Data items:
=== Section Start ===
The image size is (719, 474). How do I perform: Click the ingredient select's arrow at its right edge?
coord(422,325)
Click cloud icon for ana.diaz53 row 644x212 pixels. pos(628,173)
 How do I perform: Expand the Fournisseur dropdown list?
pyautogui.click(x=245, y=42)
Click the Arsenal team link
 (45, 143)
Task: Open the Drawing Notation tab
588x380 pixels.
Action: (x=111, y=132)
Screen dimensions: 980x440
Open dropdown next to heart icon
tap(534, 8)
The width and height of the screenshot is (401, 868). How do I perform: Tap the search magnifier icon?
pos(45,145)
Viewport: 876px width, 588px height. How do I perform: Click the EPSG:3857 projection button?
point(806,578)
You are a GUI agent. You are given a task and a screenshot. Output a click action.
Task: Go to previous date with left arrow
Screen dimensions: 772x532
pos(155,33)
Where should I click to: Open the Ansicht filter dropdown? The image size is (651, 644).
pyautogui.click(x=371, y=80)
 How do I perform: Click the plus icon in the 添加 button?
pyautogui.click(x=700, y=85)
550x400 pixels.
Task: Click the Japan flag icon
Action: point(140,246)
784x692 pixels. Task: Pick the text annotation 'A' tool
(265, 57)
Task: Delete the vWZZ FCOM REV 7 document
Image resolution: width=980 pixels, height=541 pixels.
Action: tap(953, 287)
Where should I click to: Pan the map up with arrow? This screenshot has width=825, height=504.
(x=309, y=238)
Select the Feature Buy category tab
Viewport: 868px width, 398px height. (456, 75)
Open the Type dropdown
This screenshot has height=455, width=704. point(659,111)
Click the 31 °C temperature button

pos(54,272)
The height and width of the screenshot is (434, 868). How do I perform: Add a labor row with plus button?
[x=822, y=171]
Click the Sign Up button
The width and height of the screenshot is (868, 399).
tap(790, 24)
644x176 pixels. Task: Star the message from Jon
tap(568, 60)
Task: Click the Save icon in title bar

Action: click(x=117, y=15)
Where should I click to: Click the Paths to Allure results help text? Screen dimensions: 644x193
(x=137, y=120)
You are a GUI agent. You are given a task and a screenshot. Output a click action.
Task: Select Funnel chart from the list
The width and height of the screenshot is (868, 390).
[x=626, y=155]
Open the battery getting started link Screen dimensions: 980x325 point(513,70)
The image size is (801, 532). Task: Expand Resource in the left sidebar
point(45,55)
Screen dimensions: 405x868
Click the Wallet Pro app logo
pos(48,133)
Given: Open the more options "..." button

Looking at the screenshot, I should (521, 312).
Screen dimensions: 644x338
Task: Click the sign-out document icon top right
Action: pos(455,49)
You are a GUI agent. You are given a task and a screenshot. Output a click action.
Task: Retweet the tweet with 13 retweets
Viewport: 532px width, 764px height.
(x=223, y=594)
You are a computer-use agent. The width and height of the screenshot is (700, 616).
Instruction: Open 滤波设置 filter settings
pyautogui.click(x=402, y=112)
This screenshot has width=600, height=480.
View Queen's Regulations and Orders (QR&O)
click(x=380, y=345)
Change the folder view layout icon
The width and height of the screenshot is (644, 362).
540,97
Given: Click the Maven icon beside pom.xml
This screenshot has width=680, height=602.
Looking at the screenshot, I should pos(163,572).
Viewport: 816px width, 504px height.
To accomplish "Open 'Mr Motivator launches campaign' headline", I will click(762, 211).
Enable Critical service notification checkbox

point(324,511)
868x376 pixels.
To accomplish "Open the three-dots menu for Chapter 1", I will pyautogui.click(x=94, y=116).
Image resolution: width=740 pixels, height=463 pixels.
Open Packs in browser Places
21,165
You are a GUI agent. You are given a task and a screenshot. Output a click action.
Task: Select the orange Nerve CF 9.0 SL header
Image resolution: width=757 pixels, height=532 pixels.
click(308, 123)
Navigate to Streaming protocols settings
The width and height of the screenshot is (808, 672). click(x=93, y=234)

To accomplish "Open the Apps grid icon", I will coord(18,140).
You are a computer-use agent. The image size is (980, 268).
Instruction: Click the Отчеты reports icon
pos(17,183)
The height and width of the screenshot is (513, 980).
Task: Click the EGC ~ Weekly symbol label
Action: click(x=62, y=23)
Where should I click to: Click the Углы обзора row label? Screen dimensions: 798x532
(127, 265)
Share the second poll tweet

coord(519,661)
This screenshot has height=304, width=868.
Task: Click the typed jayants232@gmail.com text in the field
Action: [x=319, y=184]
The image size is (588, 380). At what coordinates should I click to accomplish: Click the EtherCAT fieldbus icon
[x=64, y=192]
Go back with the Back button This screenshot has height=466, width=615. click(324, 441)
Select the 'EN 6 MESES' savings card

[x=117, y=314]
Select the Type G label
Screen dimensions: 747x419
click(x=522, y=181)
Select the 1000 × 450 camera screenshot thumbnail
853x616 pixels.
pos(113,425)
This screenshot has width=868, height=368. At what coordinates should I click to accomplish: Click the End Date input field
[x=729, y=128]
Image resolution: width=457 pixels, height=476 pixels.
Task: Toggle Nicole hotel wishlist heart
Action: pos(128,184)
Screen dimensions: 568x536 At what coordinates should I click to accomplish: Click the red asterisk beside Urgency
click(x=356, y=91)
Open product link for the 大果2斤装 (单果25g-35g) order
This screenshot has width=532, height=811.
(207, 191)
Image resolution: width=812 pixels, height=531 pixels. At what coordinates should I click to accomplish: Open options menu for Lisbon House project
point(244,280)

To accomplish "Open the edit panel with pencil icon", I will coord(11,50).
=== Section End ===
◆ **Directions**
A verbatim reproduction of all the records above is the expected answer.

◆ **Expected output**
The image size is (719, 474). How do I perform: Click the ingredient select's arrow at its right edge?
coord(422,325)
Click cloud icon for ana.diaz53 row 644x212 pixels. pos(628,173)
 How do I perform: Expand the Fournisseur dropdown list?
pyautogui.click(x=245, y=42)
Click the Arsenal team link
 (45, 143)
Task: Open the Drawing Notation tab
588x380 pixels.
Action: (x=111, y=132)
Screen dimensions: 980x440
Open dropdown next to heart icon
tap(534, 8)
The width and height of the screenshot is (401, 868). How do I perform: Tap the search magnifier icon?
pos(45,145)
Viewport: 876px width, 588px height. How do I perform: Click the EPSG:3857 projection button?
point(806,578)
You are a GUI agent. You are given a task and a screenshot. Output a click action.
Task: Go to previous date with left arrow
Screen dimensions: 772x532
pos(155,33)
Where should I click to: Open the Ansicht filter dropdown? The image size is (651, 644).
pyautogui.click(x=371, y=80)
 How do I perform: Click the plus icon in the 添加 button?
pyautogui.click(x=700, y=85)
550x400 pixels.
Task: Click the Japan flag icon
Action: point(140,246)
784x692 pixels. Task: Pick the text annotation 'A' tool
(265, 57)
Task: Delete the vWZZ FCOM REV 7 document
Image resolution: width=980 pixels, height=541 pixels.
Action: tap(953, 287)
Where should I click to: Pan the map up with arrow? This screenshot has width=825, height=504.
(x=309, y=238)
Select the Feature Buy category tab
Viewport: 868px width, 398px height. (456, 75)
Open the Type dropdown
This screenshot has height=455, width=704. point(659,111)
Click the 31 °C temperature button

pos(54,272)
The height and width of the screenshot is (434, 868). How do I perform: Add a labor row with plus button?
[x=822, y=171]
Click the Sign Up button
The width and height of the screenshot is (868, 399).
tap(790, 24)
644x176 pixels. Task: Star the message from Jon
tap(568, 60)
Task: Click the Save icon in title bar

Action: click(x=117, y=15)
Where should I click to: Click the Paths to Allure results help text? Screen dimensions: 644x193
(x=137, y=120)
You are a GUI agent. You are given a task and a screenshot. Output a click action.
Task: Select Funnel chart from the list
The width and height of the screenshot is (868, 390).
[x=626, y=155]
Open the battery getting started link Screen dimensions: 980x325 point(513,70)
The image size is (801, 532). Task: Expand Resource in the left sidebar
point(45,55)
Screen dimensions: 405x868
Click the Wallet Pro app logo
pos(48,133)
Given: Open the more options "..." button

Looking at the screenshot, I should (521, 312).
Screen dimensions: 644x338
Task: Click the sign-out document icon top right
Action: pos(455,49)
You are a GUI agent. You are given a task and a screenshot. Output a click action.
Task: Retweet the tweet with 13 retweets
Viewport: 532px width, 764px height.
(x=223, y=594)
You are a computer-use agent. The width and height of the screenshot is (700, 616).
Instruction: Open 滤波设置 filter settings
pyautogui.click(x=402, y=112)
This screenshot has width=600, height=480.
View Queen's Regulations and Orders (QR&O)
click(x=380, y=345)
Change the folder view layout icon
The width and height of the screenshot is (644, 362).
540,97
Given: Click the Maven icon beside pom.xml
This screenshot has width=680, height=602.
Looking at the screenshot, I should pos(163,572).
Viewport: 816px width, 504px height.
To accomplish "Open 'Mr Motivator launches campaign' headline", I will click(762, 211).
Enable Critical service notification checkbox

point(324,511)
868x376 pixels.
To accomplish "Open the three-dots menu for Chapter 1", I will pyautogui.click(x=94, y=116).
Image resolution: width=740 pixels, height=463 pixels.
Open Packs in browser Places
21,165
You are a GUI agent. You are given a task and a screenshot. Output a click action.
Task: Select the orange Nerve CF 9.0 SL header
Image resolution: width=757 pixels, height=532 pixels.
click(308, 123)
Navigate to Streaming protocols settings
The width and height of the screenshot is (808, 672). click(x=93, y=234)

To accomplish "Open the Apps grid icon", I will coord(18,140).
You are a computer-use agent. The image size is (980, 268).
Instruction: Click the Отчеты reports icon
pos(17,183)
The height and width of the screenshot is (513, 980).
Task: Click the EGC ~ Weekly symbol label
Action: click(x=62, y=23)
Where should I click to: Click the Углы обзора row label? Screen dimensions: 798x532
(127, 265)
Share the second poll tweet

coord(519,661)
This screenshot has height=304, width=868.
Task: Click the typed jayants232@gmail.com text in the field
Action: [x=319, y=184]
The image size is (588, 380). At what coordinates should I click to accomplish: Click the EtherCAT fieldbus icon
[x=64, y=192]
Go back with the Back button This screenshot has height=466, width=615. click(324, 441)
Select the 'EN 6 MESES' savings card

[x=117, y=314]
Select the Type G label
Screen dimensions: 747x419
click(x=522, y=181)
Select the 1000 × 450 camera screenshot thumbnail
853x616 pixels.
pos(113,425)
This screenshot has width=868, height=368. At what coordinates should I click to accomplish: Click the End Date input field
[x=729, y=128]
Image resolution: width=457 pixels, height=476 pixels.
Task: Toggle Nicole hotel wishlist heart
Action: pos(128,184)
Screen dimensions: 568x536 At what coordinates should I click to accomplish: Click the red asterisk beside Urgency
click(x=356, y=91)
Open product link for the 大果2斤装 (单果25g-35g) order
This screenshot has width=532, height=811.
(207, 191)
Image resolution: width=812 pixels, height=531 pixels. At what coordinates should I click to accomplish: Open options menu for Lisbon House project
point(244,280)

To accomplish "Open the edit panel with pencil icon", I will coord(11,50).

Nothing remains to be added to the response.